After a brief sketching exercise in one of my notebooks; “Draw blouses for 20 minutes… and GO” I came upon a style that was a bit more vintage in feel, with gathers at the waist and shoulders, which gave it a more draped, loose feel of the 40s. With a long, looser peplum that you see in current trends, this top would be great belted over skirts or pants, and give a very flattering silhouette.
I bought the marc jacobs signature yellow star print at Mood Fabrics back at fashion week in September, and although my first thought was to make a dress out of it, I’m very happy I decided against it. This is a really cool print, but I would wear it a lot less as a full on dress, so this was the best way to work it into my wardrobe.
To make this blouse I used the ‘slash and spread’ technique of pattern making, slashing the basic bodice shape and widening it almost through the entire bodice and sleeve cap, in order to gather it and bring it back in to create the loose volume. I initially intended for it to be fitted at the waist, so I planned for a side zip. However, I stepped away from this blouse for several days at a time, and when I picked it back up I didn’t notice that the gathers that I had made were not secured tightly enough, and slowly began to expand and pull apart. It’s definitely not the worst thing that could happen, but the result is that by not fixing the expanding waist seam, I created the peplum width off of the wider waistline, and therefore the gather isn’t quite as extreme (without the belt).

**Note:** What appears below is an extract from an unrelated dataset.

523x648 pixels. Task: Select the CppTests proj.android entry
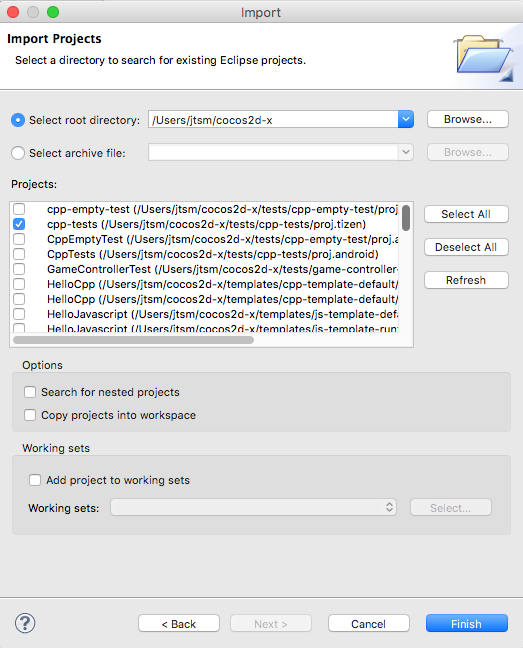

Visually, it’s the same, as I would have belted it either way, but now I can slip the entire top over my head and did not need the side zipper! Realizing that would have saved me a lot of time and headache, but for now, lesson learned. I can always go back in and tighten the waist seam, and of course having an invisible side zipper is always a bonus and good practice.
I thought I would add a few patternmaking/design details as to why I like this top, in contrast to many things out there on the market:
- The fitted sleeves. A very loose and draped top can look sloppy with wide sleeves as well. I was able to create the sleeve to tailor to my arm shape perfectly, so that they are slim and trim but still comfortable.
- The loose peplum. I actually dislike peplums very much, as I find they are always quite stiff and are often used when the designer has run out of ideas. However, I like that this one feels more like an oversized long blouse with an asymmetrical hem, as opposed to a traditional peplum.
- The perfect drape at the chest. I managed to get the blouse to cross over at the perfect level where my bra is covered, but I’m not too covered up, which I think is quite sophisticated!
If you love this style of shirt as well, I definitely recommend checking out your local vintage store- or your grandmother’s closet- for something similar.